*What the task asks*:
Reproduce exactly the lines below from the one containing "This screenshot has height=406, width=713." through the one containing "Click 'ashraf' input", including both, and nothing else.

Pixel coordinate grounding data:
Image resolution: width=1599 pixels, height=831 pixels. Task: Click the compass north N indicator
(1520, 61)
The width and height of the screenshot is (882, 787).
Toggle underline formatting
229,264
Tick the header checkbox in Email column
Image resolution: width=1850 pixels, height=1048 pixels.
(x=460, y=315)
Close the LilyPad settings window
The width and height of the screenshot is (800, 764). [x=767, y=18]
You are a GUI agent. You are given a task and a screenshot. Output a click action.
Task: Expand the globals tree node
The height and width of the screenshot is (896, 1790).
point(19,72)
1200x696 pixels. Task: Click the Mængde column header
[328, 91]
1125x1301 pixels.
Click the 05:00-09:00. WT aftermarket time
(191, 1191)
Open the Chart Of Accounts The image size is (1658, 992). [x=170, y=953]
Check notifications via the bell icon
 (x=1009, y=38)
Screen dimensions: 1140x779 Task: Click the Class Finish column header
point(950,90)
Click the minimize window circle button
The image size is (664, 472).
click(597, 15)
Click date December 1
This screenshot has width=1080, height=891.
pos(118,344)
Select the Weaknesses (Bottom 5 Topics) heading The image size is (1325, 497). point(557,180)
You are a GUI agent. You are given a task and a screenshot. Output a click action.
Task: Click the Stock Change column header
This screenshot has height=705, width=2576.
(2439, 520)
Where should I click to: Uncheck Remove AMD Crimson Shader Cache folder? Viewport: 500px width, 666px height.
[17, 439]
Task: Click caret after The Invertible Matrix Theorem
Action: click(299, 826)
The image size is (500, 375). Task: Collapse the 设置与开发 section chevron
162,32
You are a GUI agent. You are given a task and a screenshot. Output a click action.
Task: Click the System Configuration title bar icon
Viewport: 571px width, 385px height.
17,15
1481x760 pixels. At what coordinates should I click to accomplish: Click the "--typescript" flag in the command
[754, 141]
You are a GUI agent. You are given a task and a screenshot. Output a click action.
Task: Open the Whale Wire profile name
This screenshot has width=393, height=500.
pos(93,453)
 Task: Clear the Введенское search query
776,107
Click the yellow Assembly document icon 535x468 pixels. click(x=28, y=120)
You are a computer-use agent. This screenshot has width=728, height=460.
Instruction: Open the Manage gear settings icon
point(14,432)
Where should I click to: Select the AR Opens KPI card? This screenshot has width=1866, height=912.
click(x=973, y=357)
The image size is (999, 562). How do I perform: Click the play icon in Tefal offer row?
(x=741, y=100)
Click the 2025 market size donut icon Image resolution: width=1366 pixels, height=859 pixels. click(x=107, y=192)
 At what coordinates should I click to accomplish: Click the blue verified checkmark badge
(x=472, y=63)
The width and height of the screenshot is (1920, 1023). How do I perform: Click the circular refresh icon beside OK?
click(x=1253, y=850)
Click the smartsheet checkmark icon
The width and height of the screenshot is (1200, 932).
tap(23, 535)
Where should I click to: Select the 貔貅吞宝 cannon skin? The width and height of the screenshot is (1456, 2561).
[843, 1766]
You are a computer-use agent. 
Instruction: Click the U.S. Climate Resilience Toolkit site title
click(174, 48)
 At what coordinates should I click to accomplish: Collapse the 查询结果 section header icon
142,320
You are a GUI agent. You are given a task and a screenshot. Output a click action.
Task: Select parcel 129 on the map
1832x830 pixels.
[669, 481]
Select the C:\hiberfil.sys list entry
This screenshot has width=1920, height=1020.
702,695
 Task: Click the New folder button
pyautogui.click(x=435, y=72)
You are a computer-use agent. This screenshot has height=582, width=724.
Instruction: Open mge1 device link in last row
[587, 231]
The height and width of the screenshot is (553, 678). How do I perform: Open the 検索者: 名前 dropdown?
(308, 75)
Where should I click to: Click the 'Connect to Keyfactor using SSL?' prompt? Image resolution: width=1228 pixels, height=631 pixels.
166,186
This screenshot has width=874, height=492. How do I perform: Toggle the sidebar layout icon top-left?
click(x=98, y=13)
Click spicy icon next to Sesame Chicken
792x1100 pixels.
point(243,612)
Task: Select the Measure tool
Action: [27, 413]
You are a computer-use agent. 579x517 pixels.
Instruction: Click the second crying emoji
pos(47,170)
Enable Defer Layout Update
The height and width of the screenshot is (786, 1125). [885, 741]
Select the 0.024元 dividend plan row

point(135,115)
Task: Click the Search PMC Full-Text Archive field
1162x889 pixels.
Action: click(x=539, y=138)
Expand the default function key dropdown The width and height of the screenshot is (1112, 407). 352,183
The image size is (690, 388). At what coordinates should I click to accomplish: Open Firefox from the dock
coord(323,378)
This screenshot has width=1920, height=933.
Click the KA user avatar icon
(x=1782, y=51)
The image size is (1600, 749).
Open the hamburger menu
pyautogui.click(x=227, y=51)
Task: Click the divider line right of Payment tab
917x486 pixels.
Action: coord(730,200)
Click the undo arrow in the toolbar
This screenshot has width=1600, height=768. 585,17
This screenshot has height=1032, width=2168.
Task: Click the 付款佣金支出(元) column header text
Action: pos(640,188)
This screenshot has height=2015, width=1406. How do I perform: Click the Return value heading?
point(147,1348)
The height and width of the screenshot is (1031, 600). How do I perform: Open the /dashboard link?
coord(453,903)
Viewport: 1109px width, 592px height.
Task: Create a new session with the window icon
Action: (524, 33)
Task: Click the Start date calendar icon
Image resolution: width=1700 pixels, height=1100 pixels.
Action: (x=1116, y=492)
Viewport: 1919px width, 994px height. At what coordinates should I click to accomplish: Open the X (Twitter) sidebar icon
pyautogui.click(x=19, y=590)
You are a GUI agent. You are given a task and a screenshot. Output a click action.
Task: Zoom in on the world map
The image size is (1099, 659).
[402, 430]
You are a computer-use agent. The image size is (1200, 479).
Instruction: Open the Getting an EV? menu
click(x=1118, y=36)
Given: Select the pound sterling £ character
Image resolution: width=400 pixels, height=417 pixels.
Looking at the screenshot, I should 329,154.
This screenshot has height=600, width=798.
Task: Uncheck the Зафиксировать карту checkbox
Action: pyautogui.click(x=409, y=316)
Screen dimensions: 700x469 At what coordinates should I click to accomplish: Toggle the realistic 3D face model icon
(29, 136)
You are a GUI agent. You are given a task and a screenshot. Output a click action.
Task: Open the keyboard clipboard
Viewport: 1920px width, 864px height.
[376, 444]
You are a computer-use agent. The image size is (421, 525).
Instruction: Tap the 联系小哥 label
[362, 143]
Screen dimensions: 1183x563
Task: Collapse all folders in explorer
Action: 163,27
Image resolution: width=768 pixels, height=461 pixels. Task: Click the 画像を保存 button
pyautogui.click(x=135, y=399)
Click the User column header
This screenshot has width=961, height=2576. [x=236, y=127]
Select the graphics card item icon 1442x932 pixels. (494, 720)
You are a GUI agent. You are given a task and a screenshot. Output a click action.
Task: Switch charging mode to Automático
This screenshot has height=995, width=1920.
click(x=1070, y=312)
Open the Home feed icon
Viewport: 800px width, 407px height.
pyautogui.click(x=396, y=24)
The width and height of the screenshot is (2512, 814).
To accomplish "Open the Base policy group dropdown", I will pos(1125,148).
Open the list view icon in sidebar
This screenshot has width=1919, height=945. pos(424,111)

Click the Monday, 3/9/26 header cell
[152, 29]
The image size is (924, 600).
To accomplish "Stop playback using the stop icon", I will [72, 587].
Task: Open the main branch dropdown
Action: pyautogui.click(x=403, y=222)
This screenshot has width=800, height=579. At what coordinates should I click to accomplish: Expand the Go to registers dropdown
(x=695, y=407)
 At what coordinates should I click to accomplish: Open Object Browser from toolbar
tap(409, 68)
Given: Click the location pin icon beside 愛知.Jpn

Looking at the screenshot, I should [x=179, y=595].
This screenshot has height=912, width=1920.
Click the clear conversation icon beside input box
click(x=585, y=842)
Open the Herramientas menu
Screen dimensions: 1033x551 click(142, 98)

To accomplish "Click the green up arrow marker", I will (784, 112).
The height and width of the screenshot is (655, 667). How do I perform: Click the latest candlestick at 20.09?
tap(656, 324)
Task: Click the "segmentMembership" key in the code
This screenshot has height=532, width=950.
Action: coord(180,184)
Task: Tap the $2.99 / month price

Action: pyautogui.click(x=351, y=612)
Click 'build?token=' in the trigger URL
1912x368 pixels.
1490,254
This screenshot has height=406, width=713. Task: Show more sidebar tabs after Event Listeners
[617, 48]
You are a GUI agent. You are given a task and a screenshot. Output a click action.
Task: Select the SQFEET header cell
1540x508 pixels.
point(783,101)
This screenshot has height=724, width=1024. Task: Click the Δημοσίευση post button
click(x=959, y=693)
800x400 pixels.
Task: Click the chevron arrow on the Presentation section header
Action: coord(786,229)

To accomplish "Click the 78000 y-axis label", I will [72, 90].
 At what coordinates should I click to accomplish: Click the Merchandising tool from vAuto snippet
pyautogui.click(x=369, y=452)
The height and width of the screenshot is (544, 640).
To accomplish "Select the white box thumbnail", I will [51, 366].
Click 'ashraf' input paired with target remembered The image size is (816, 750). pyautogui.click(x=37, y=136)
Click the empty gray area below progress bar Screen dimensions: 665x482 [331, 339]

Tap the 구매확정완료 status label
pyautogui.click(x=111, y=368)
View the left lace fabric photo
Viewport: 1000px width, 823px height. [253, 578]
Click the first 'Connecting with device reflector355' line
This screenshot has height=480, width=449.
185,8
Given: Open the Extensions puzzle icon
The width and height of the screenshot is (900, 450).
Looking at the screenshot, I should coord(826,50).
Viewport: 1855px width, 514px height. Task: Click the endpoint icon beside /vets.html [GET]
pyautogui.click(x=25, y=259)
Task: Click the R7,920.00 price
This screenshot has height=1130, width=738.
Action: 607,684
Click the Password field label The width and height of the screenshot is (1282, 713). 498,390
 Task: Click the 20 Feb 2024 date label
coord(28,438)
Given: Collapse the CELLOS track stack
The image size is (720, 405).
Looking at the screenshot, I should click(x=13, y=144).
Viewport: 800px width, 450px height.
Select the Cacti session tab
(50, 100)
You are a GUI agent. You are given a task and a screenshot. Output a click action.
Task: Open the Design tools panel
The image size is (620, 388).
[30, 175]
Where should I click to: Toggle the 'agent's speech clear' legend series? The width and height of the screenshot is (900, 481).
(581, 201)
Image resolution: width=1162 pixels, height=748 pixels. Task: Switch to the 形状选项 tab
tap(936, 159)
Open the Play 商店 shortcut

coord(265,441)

*Your solution*:
This screenshot has height=406, width=713. Task: Show more sidebar tabs after Event Listeners
[617, 48]
You are a GUI agent. You are given a task and a screenshot. Output a click action.
Task: Select the SQFEET header cell
1540x508 pixels.
point(783,101)
This screenshot has height=724, width=1024. Task: Click the Δημοσίευση post button
click(x=959, y=693)
800x400 pixels.
Task: Click the chevron arrow on the Presentation section header
Action: coord(786,229)

To accomplish "Click the 78000 y-axis label", I will [72, 90].
 At what coordinates should I click to accomplish: Click the Merchandising tool from vAuto snippet
pyautogui.click(x=369, y=452)
The height and width of the screenshot is (544, 640).
To accomplish "Select the white box thumbnail", I will [51, 366].
Click 'ashraf' input paired with target remembered The image size is (816, 750). pyautogui.click(x=37, y=136)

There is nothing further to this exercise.